The one doubt I have is the linear relationship between wins and revenue (except for that curve at the end for the playoff-bound teams). I really expected something like an extra win would result in an increase in 2% revenue (that is, proportional to the base revenue), instead of the linear relationship Voros is presenting. This is what Palmer reported in the Hidden Game, and this is what I found in a very very quick look last year (where Palmer and I only looked at attendance, which is our best stand-in for revenue). And this is contrary to Voros' more detailed, but smaller sampled, study.

Posted 2:40 p.m., July 29, 2003 (#8) - tangotiger
  If not proportional to its base revenue, at least proportional to parts of its base revenue. And this may be where Jim is heading about a team being able to increase its revenues. I think they can only leverage a certain part of their base components, but they can't do anything, unless that leverage is based on the team winning.

Posted 4:23 p.m., July 29, 2003 (#9) - Jim
  "The only way to increase revenues (long-term anyway) is to put a product on the field that performs better than the competition."

I don't disagree with that at all.
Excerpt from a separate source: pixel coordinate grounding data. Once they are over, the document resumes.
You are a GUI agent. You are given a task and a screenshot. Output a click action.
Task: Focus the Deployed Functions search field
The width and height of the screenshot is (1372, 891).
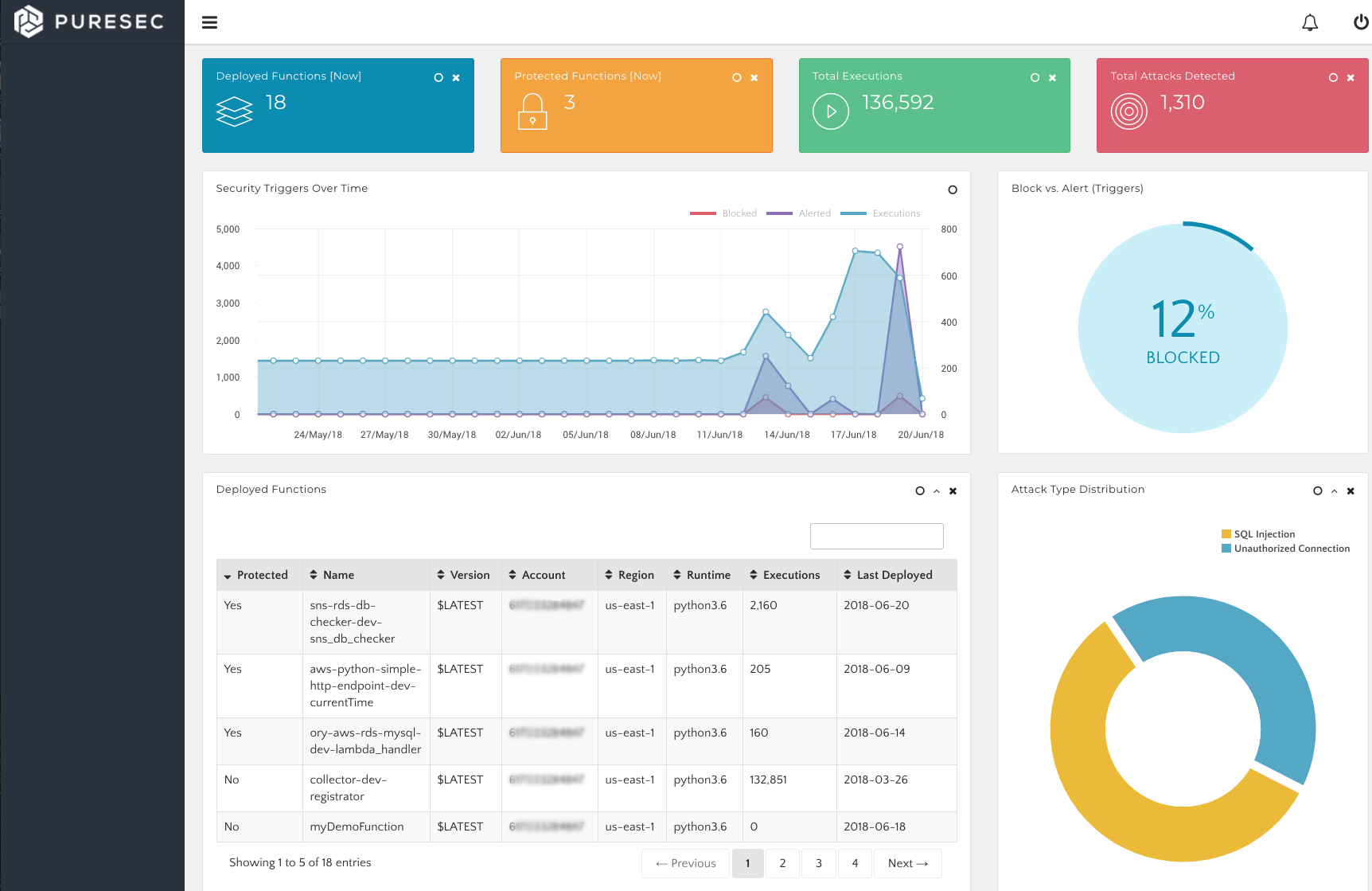pyautogui.click(x=877, y=536)
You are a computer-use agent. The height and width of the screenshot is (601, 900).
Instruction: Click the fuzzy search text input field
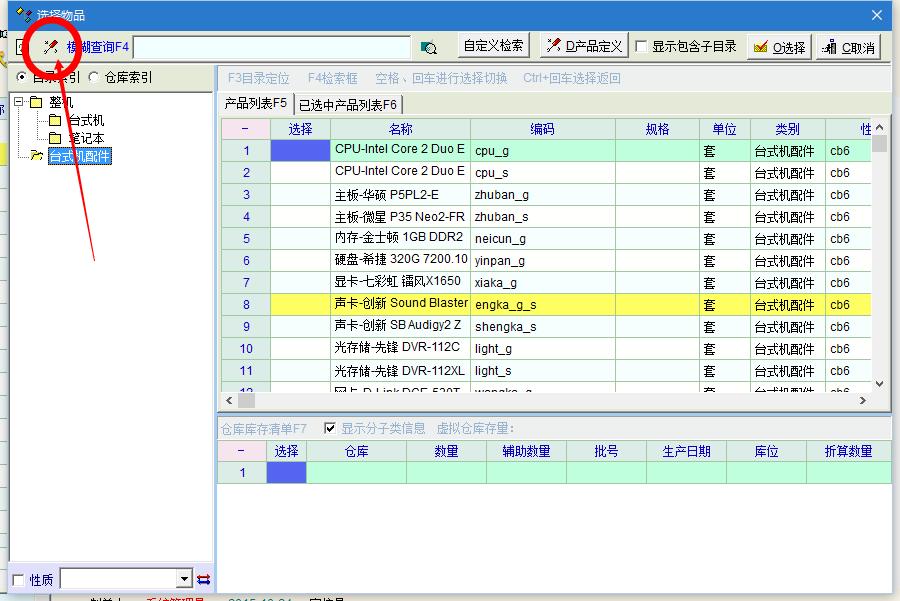click(272, 47)
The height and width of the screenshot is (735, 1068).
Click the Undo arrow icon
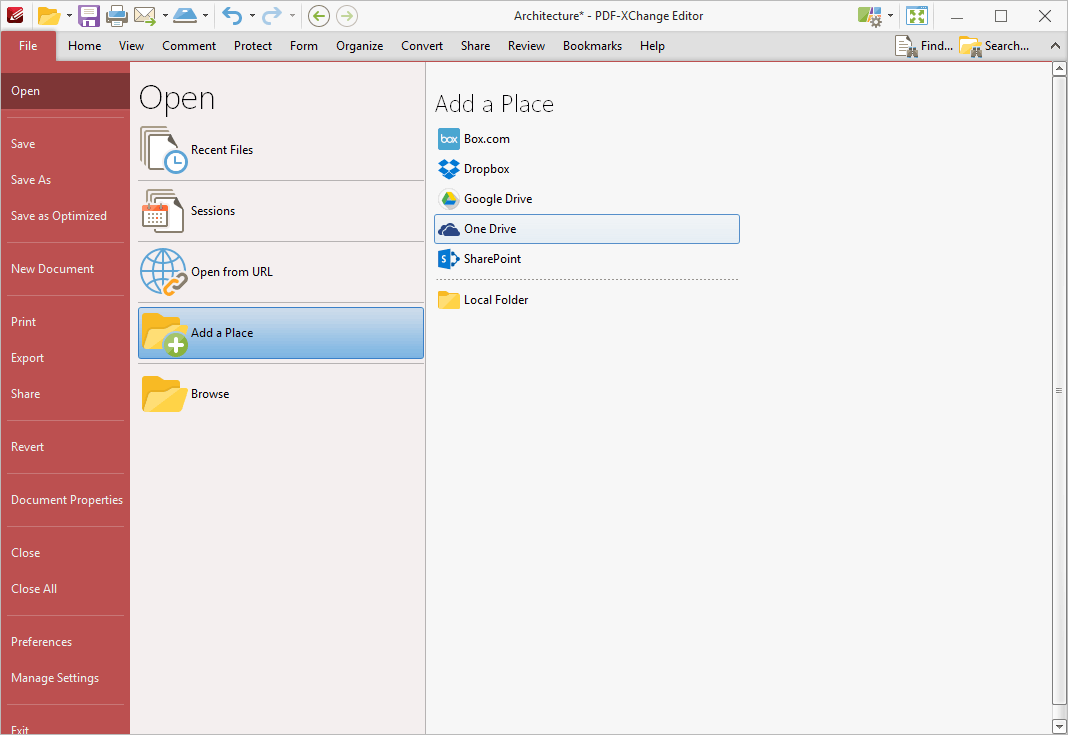point(232,16)
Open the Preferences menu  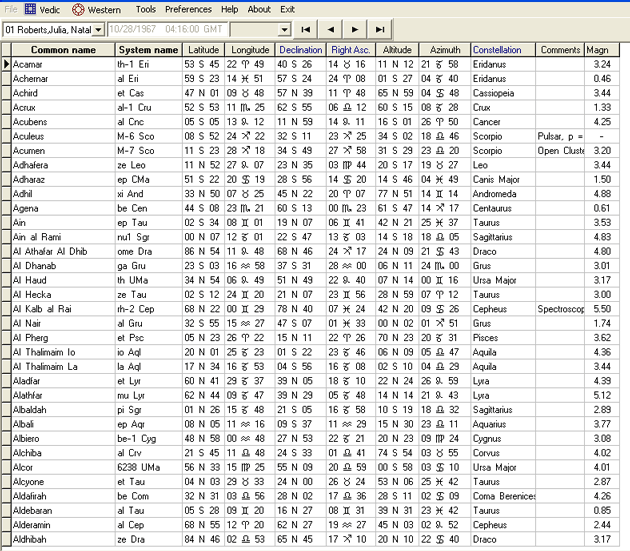click(x=188, y=9)
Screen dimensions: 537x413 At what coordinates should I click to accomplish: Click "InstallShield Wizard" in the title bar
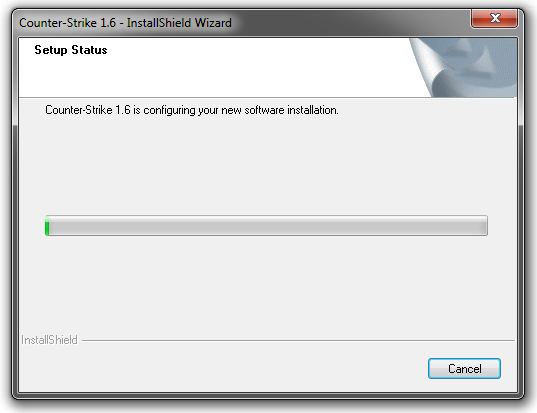point(179,23)
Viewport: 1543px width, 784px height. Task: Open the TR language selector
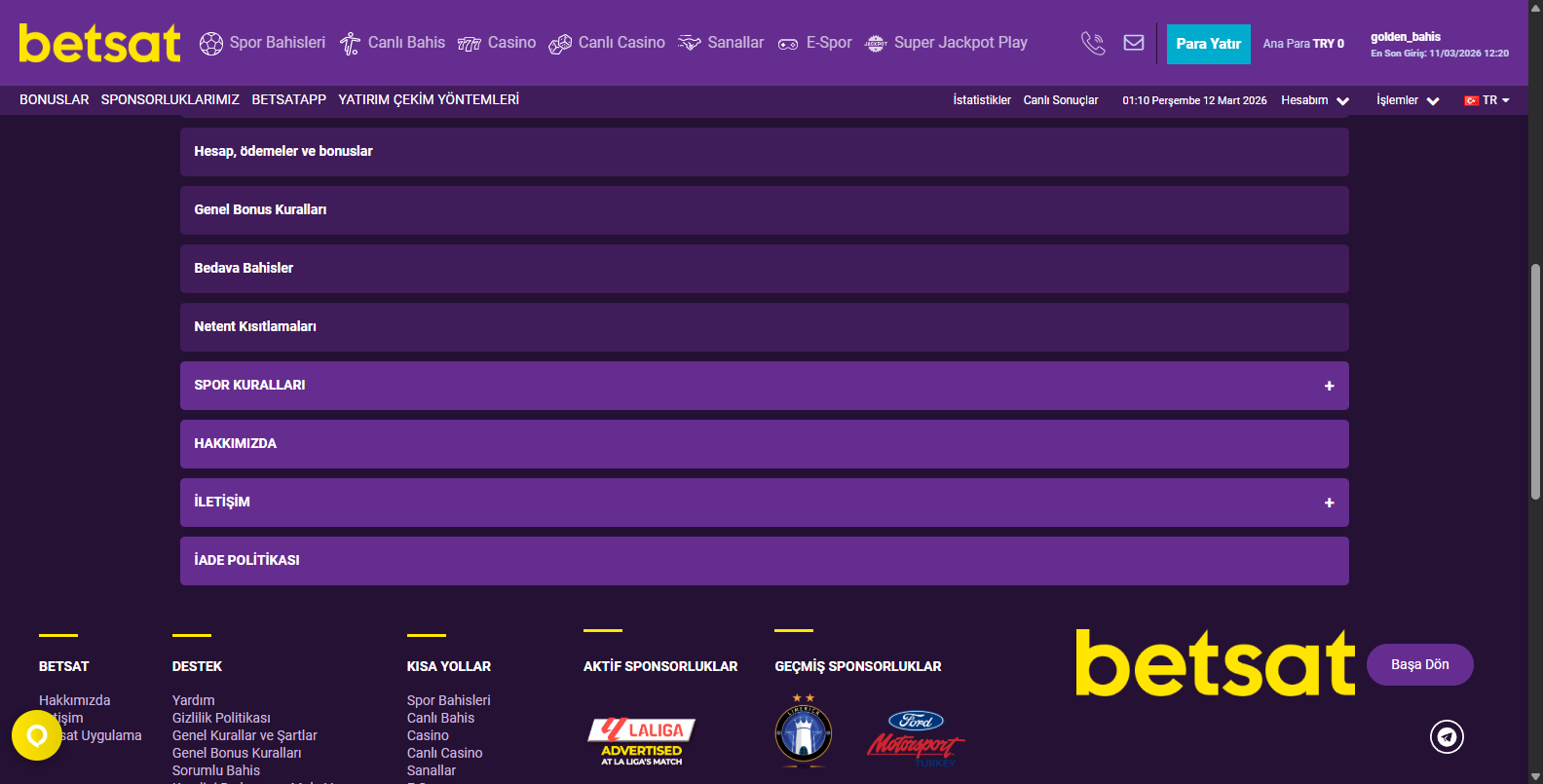point(1487,100)
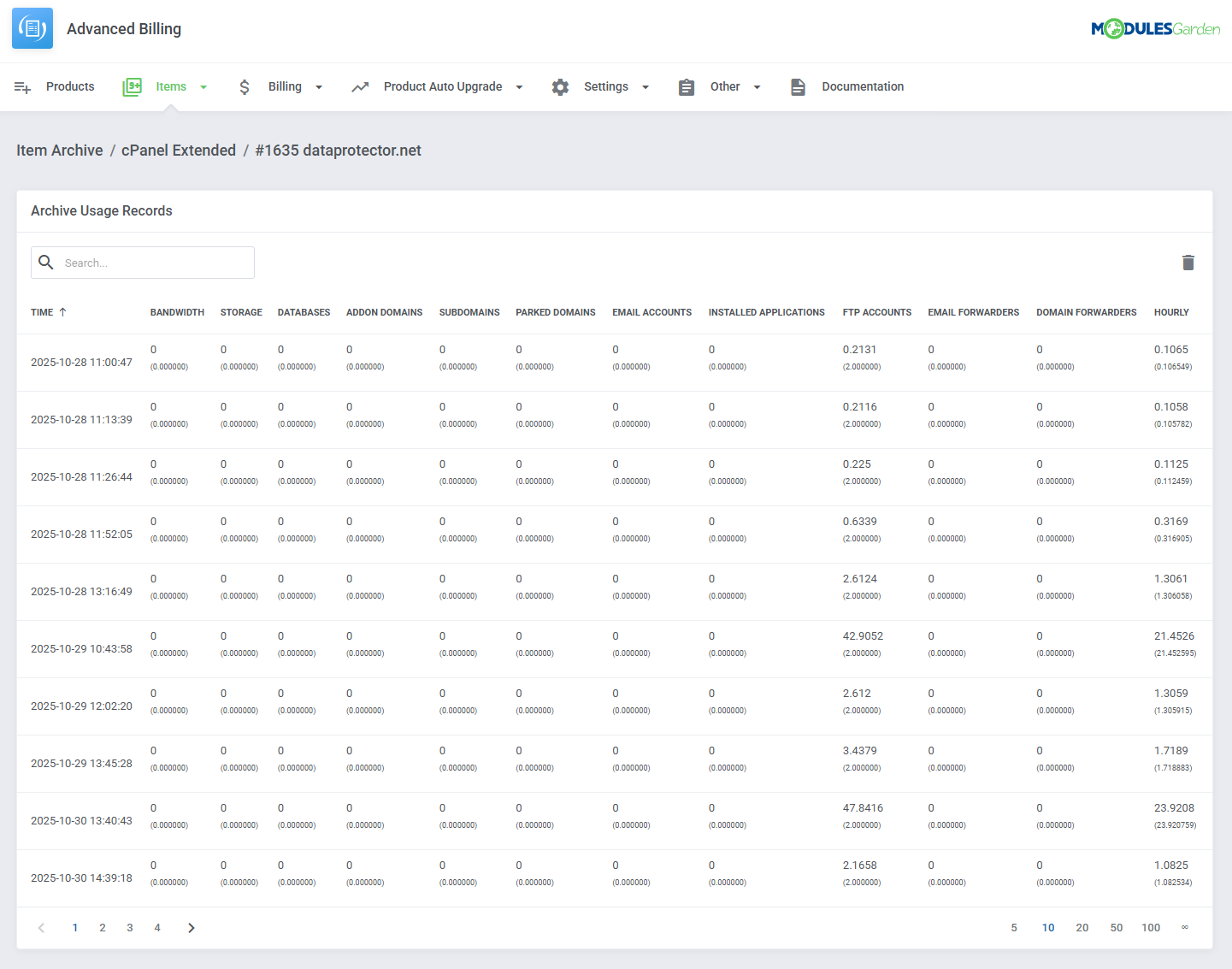This screenshot has width=1232, height=969.
Task: Click the Billing dollar sign icon
Action: (245, 86)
However, there may be some business strategies a team could use to generate some cash that would enable them to invest in some key players to help the on-field performance. For example, building additional luxury boxes.

Ultimately, consistent winning is the way to generate long-term revenues. But like any business, you may have to build up winning and revenues slowly over a period of years.

Posted 4:29 p.m., July 29, 2003 (#10) - tangotiger
  Sure thing.. you are talking about making an investment. Let me spend 200 million$ on a new stadium, or let me spend 5 million$ on new luxury boxes, or let me spend 500,000$ on a new scoreboard. I can drive more people to come to the game, and that will drive more revenue to my team.

I can choose, or not, to spend those revenues on my team to sustain that increase in attendance.

So, yes, there is an extra way to get more revenue. You can either get more revenue by getting more wins from your players (which may or may not cost you more money), or you can get more revenue by paying for it now (spend 10 million$ in expenses, and hope to get 1 million$ in revenue each year for the next 20 years, which discounted at a certain rate might be worth 11 or 12 or 7 million$ in revenue). If I can leverage it right, spending that money can generate more revenue.